Despite the increase in gasoline supplies, the US Energy Department report showed that refinery utilization was flat last week, at 91.1 percent of production capacity, compared to the previous week.
The increase in gas supplies comes mostly from imports, analysts said.
"An apparent recovery in domestic gasoline output is illusory," wrote Antoine Halff, an analyst at Fimat USA, in a research note. "Refinery crude runs actually fell on the week and a headline gain in gasoline yields is entirely attributable to a surge in imports, which soared to the third highest weekly average ever."
Refineries aren't producing more gasoline because they continue to have problems.
Gasoline prices rose steadily through the spring as domestic refiners reported an unusually high number of outages, and this week has brought news of another round of glitches.
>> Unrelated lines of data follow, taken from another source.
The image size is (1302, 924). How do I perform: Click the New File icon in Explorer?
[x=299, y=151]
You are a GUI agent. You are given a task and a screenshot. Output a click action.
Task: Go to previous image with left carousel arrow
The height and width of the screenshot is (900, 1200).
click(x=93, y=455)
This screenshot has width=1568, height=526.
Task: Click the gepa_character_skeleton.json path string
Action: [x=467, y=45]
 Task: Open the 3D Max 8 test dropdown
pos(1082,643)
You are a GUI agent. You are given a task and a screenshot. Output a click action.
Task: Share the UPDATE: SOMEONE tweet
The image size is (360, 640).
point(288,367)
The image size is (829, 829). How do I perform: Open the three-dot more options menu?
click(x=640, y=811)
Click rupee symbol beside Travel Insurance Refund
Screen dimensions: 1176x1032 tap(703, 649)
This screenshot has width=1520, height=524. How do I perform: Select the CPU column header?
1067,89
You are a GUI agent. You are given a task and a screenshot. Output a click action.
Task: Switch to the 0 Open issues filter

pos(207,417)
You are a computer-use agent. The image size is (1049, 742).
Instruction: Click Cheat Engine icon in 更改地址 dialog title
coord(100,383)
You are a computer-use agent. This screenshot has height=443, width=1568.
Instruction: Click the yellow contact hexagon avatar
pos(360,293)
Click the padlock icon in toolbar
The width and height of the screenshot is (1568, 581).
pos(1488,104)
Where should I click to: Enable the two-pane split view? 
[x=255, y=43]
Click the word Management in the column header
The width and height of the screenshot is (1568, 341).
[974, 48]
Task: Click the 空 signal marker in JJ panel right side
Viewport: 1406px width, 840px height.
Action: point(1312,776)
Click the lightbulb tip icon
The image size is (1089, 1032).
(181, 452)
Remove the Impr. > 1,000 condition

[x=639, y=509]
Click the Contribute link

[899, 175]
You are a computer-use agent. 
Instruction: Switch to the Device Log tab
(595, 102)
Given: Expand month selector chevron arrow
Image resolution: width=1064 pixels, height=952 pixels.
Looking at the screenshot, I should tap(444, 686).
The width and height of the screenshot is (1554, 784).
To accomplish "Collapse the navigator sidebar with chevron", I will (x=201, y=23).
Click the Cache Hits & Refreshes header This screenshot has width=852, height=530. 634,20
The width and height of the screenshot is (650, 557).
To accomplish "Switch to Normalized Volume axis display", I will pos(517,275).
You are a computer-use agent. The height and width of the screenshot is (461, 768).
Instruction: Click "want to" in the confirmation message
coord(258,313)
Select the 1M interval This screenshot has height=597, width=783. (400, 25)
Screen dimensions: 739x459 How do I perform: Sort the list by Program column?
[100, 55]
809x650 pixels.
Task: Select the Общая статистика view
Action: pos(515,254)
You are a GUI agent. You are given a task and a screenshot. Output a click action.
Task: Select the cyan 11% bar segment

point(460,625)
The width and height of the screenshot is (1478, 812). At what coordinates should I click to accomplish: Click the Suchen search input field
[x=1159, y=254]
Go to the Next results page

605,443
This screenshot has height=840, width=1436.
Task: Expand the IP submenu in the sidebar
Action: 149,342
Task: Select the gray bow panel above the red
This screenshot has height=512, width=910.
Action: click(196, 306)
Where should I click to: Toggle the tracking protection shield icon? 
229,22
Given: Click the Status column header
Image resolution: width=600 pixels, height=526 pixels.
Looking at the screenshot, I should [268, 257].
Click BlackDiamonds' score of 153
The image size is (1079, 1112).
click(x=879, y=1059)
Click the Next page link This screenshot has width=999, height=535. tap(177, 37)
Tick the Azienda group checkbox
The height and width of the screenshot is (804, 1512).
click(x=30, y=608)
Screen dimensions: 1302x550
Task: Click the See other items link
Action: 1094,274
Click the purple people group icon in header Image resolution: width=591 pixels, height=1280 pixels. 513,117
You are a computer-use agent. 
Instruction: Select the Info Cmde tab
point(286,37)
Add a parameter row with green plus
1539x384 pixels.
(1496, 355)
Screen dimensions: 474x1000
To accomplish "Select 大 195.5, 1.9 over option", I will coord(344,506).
There were reports of problems at a ConocoPhillips refinery in Sweeny, Texas, a Lyondell Chemical Co refinery in Houston and a pipeline operated by Colonial Pipeline.
While minor, any word of new supply problems sends jitters through the markets, Ritterbusch said.
"It did remind the market that we're not out of the woods," Ritterbusch said.
Oil prices were also supported by news of continued unrest in Nigeria, a major US supplier, where gunmen killed two police officers and kidnapped three Asian workers from a residential compound in the lawless southern oil region.